By contrast, while Wordsworth had in some measure simply placed the authority of men of leisure on a different footing, Bloomfield was greatly encouraged by the polite Romantic poet’s attempt “to come near,” if not actually speak, “the language of Men” (letter 94, 2 September 1804). After reading Lyrical Ballads in 1801, he wrote excitedly to his brother, George, “if there is no poetry in them I will give up my pretension to feeling and Nature. I can trust you I think to be struck with them, first with the extreem simplicity, and then for what I before mentioned, NATURE” (letter 52, 19 April 1801). The potentially leveling implications of this conception of poetry were not lost on Bloomfield, and, in his first address to the public, his preface to Rural Tales, he declared “I feel peculiarly gratified in finding that a poor man in England may assert the dignity of Virtue, and speak of the imperishable beauties of Nature, and be heard, and heard, perhaps, with greater attention for his being poor” (iv). In this sense, Bloomfield found the theory of natural genius immensely attractive, for it popularized an aesthetic which enabled him to circumvent at least some of the obstacles to polite literary culture.
But if the idea of natural genius permitted plebeian poets to enter the republic of letters, it did so under terms that emphatically excluded their participation in the public sphere of politics. In an early issue of the official journal of the London Corresponding Society, a contributor argued that it was “once the distinguished office of poetry to awaken and cherish [the] heroic virtues,” before suggesting that, like liberty, such a function no longer prevailed in the present “degenerate age” (Moral and Political Magazine 1 [1796]: 26). And one of the aims of the journal was to reclaim for an artisan occupational group the public purpose of poetry against what was perceived to be its increasingly private range of concerns. For most commentators, however, the qualities attributed to the natural genius—enthusiasm, imagination, simplicity, sensibility, impetuosity, and wildness—remained a source of enormous value in the context of poetic production. It was just that these qualities were conceived as thoroughly incompatible with the more overtly rational skills thought necessary for effective participation in political debate (Barrell 11-13).

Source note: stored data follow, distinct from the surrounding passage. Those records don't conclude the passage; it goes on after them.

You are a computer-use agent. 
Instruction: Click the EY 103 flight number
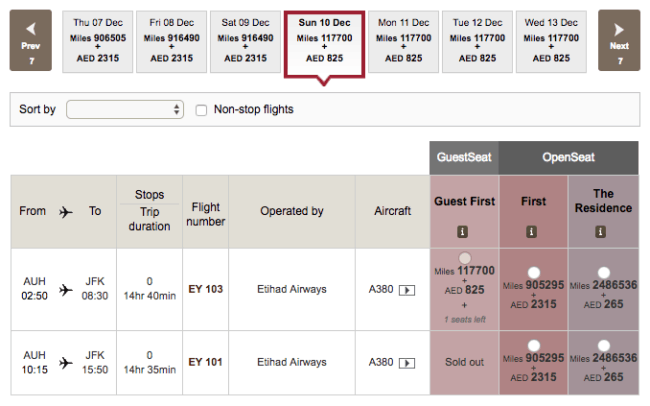[x=206, y=289]
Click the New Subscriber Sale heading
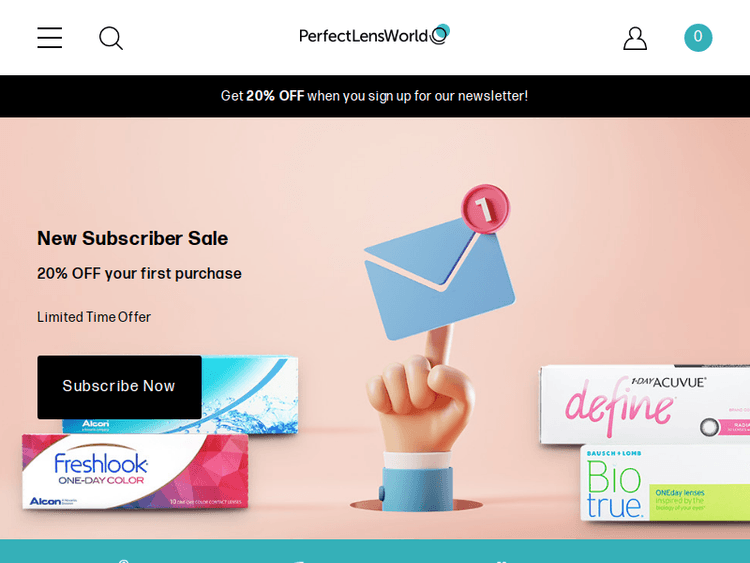This screenshot has height=563, width=750. pyautogui.click(x=132, y=238)
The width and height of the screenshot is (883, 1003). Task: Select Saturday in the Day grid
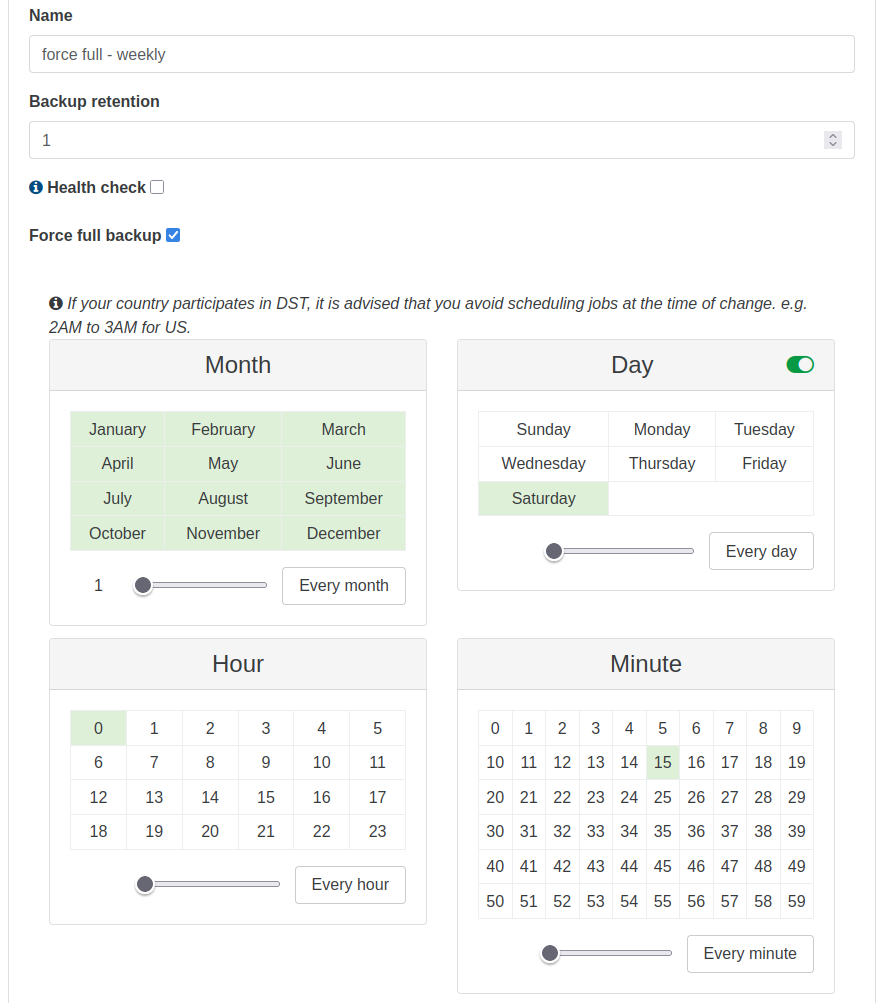(x=543, y=498)
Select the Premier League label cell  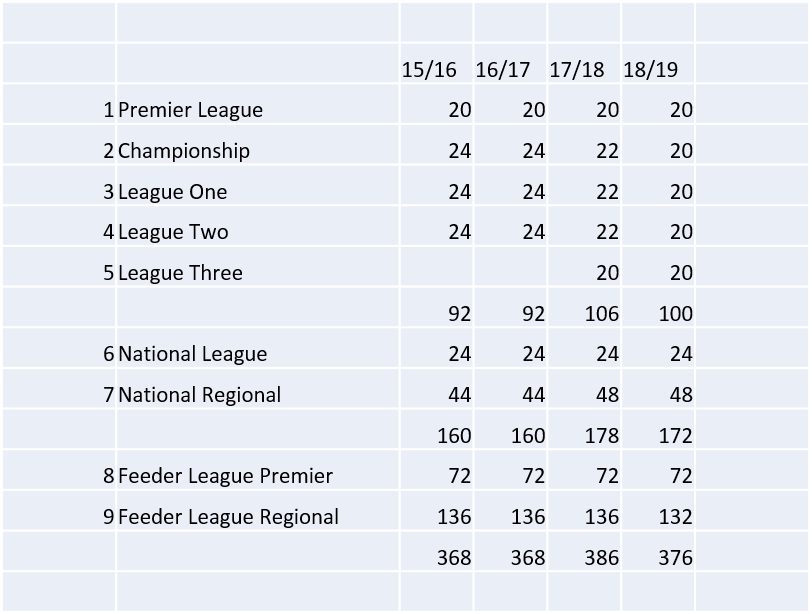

Most famously, in a critique of the sentimental language of Edmund Burke, Mary Wollstonecraft asserted that the natural genius was a figure too impulsive and too controlled by the imagination to qualify for citizenship. Although Wollstonecraft admired the “genuine enthusiasm of genius,” she consigned it to the “infancy of civilization” for, in modern Britain, liberty was possible precisely because “reason” had clipped the “wing of fancy” and the “youth” had become a “man” (28). Small wonder, then, that Thomas Paine decided to pursue a course of self-education in natural and social philosophy, noting that “I had some turn . . . for poetry; but this I rather repressed than encouraged, as leading too much into the field of imagination” (49). Nor is it surprising that John Thelwall would justify his literary endeavors to a reading public still largely hostile to his former career as a radical orator on the grounds that his proven failure in politics would mean probable success in poetry. With a heavy dose of irony, Thelwall announced that “since he has proved so bad a politician as to plunge himself and his family in ruin . . . it ought to be regarded as an argument a priori in favour of his poetical talent: that species of imprudence . . . having always been considered as a distinguishing characteristic of those whom Apollo and the Muse inspire” (xliv). To put it simply, what were thought to be assets in poetry acquired a largely pejorative connotation when carried over to the sphere of politics. This was particularly true for the prototypical plebeian poet, who was routinely represented as a child of nature, a figure unassisted by civilization, and therefore implicitly deficient in such mature, masculine attributes as reason, self-command, and foresight.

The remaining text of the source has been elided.